* **Data to use**:
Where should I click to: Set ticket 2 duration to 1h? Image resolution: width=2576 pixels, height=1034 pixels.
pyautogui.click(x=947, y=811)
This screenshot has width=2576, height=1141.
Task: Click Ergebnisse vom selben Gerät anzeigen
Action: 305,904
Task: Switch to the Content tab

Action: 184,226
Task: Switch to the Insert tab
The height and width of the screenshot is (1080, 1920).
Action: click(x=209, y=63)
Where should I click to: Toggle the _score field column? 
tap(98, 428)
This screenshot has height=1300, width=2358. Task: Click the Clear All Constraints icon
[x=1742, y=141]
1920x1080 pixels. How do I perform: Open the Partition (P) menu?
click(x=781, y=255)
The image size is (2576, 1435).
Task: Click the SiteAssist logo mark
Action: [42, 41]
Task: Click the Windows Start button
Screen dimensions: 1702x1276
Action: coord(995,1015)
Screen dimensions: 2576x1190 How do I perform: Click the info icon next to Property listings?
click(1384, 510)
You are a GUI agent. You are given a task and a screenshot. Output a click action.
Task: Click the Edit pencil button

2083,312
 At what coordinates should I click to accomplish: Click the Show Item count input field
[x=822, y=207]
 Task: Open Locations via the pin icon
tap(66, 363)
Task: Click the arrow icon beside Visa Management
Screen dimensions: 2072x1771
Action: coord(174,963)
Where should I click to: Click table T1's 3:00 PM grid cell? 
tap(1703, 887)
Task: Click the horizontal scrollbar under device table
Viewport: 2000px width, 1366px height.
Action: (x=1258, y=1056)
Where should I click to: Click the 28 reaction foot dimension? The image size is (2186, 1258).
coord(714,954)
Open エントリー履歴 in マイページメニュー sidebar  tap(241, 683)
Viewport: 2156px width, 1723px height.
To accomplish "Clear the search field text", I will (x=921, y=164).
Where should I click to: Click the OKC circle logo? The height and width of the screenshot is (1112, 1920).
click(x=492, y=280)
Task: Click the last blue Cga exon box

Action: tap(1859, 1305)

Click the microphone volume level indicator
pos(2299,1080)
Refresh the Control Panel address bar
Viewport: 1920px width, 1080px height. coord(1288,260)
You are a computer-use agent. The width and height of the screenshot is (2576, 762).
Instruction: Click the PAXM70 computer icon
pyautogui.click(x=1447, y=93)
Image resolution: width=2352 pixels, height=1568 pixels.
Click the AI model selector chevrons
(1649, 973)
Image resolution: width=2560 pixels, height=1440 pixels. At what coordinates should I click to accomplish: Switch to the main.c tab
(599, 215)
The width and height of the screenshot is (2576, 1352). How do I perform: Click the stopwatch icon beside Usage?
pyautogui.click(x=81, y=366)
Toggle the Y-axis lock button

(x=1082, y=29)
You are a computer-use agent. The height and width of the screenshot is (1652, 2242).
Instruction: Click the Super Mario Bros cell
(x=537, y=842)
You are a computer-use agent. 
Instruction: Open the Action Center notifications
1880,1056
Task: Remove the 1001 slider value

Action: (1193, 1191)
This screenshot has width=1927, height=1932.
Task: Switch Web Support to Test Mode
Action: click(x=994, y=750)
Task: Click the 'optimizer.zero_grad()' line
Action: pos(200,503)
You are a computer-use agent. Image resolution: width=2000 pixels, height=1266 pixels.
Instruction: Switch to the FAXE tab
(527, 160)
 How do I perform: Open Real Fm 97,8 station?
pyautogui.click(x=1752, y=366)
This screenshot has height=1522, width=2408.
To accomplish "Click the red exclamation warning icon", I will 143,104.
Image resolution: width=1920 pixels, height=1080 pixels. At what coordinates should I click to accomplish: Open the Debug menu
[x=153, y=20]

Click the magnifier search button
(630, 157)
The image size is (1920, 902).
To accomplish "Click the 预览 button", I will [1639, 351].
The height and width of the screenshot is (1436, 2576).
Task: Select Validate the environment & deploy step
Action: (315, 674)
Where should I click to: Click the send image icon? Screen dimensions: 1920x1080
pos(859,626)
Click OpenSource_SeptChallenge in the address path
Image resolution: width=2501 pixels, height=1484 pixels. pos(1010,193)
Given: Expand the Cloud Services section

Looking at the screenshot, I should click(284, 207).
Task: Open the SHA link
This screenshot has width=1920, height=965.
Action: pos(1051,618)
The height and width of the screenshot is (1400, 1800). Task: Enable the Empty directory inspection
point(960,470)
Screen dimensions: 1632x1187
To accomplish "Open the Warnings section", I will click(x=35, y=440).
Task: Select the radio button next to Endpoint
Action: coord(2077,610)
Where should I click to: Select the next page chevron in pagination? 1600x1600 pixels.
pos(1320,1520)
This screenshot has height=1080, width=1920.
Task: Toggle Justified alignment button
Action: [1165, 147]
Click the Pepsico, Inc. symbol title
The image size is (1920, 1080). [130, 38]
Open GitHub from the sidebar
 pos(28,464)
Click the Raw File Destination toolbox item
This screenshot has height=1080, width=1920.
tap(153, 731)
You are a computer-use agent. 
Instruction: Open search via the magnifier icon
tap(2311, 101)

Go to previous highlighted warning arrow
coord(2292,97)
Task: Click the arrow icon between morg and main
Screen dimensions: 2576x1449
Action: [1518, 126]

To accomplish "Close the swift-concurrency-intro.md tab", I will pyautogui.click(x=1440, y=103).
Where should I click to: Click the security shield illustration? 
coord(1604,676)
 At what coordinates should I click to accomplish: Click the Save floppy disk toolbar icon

* **Task item**: Give back exactly the lines from the one containing "Click the Pepsico, Inc. symbol title" through the end of the material above, and nothing else.

* **Exercise output**:
Click the Pepsico, Inc. symbol title
The image size is (1920, 1080). [130, 38]
Open GitHub from the sidebar
 pos(28,464)
Click the Raw File Destination toolbox item
This screenshot has height=1080, width=1920.
tap(153, 731)
You are a computer-use agent. 
Instruction: Open search via the magnifier icon
tap(2311, 101)

Go to previous highlighted warning arrow
coord(2292,97)
Task: Click the arrow icon between morg and main
Screen dimensions: 2576x1449
Action: [1518, 126]

To accomplish "Close the swift-concurrency-intro.md tab", I will pyautogui.click(x=1440, y=103).
Where should I click to: Click the security shield illustration? 
coord(1604,676)
 At what coordinates should I click to accomplish: Click the Save floppy disk toolbar icon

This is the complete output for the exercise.